If you want to follow the directors, you’ll have to pay at the upper end of their buying range, as the shares are trading at 4,370p at the time of writing. You’ll be paying a fairly chunky 16.8 times forecast earnings, but with a prospective dividend income of 3.8%, which is comfortably above the FTSE 100 average of 3.3%.
Royal Mail
Sold off by the government last October at a cheap-as-chips 330p a share, Royal Mail was trading at over 500p within days and reached a high of 615p in January.
However, the shares have since come well off those giddy heights in the face of downbeat newsflow that includes stiffening competition in the parcels market and a French subsidiary under investigation for anti-competitive practices.

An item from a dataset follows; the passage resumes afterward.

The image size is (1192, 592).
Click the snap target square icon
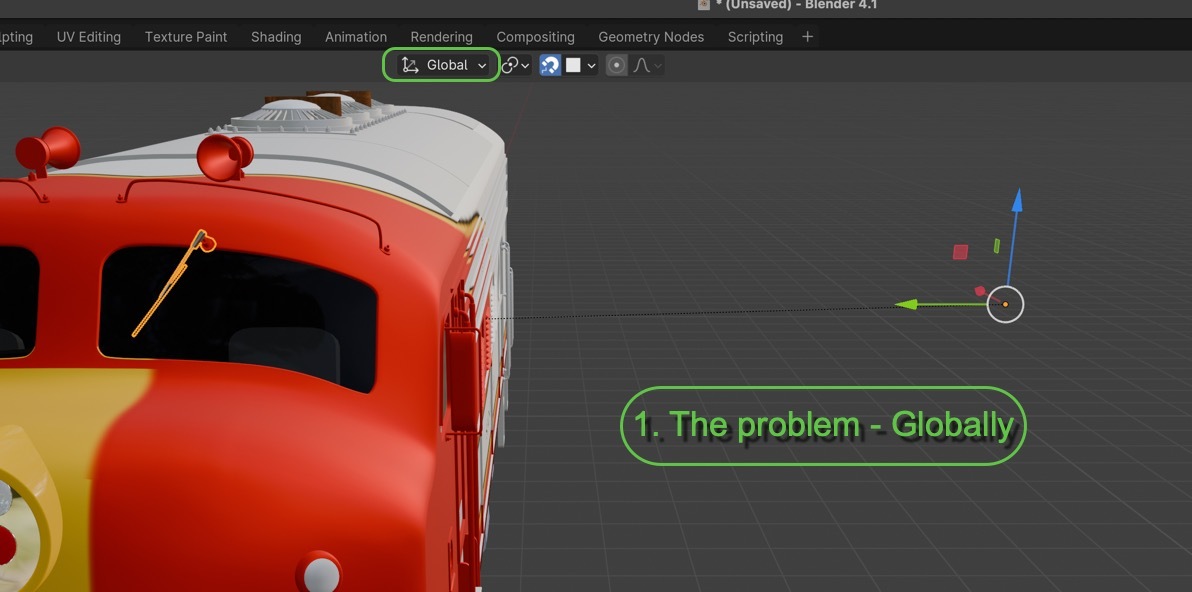[x=573, y=65]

Last week, Royal Mail’s chairman Donald Brydon and non-executive director Paul Murray decided the time was ripe to pick up over £50,000 worth of shares a-piece: Brydon bought 12,500 at 420.6p and Murray bought 12,304 at 421.5p.
If you reckon the directors know the price of stamps, you can buy in at about the same level — 420p at the time of writing. You’ll be paying a below-market-average 12.4 times forecast earnings and can expect a first-class dividend income of 5.1%.
Saga
Over 50s insurance and holiday group Saga is another recent entrant to the stock market. Saga’s private-equity owners were hoping to get a premium price, but failed to convince City investors that the business was worth a much higher rating than other insurers.
The shares were offered at 185p — the bottom of the indicative range — when Saga was floated in May; and are now trading even lower.
Chairman Andrew Goodsell has splashed out just shy of £200,000 in recent weeks to buy 113,000 shares in two lots at an average price of 176.4p. Finance director Stuart Howard has also opened his wallet, pulling out over £95,000 to purchase 54,054 shares at 177.2p a pop.
You can pick Saga’s shares up a tad cheaper today — 174p at the time of writing — but the forecast earnings multiple of 16.6 times is above the market average, while the dividend yield of 2.2% is well below.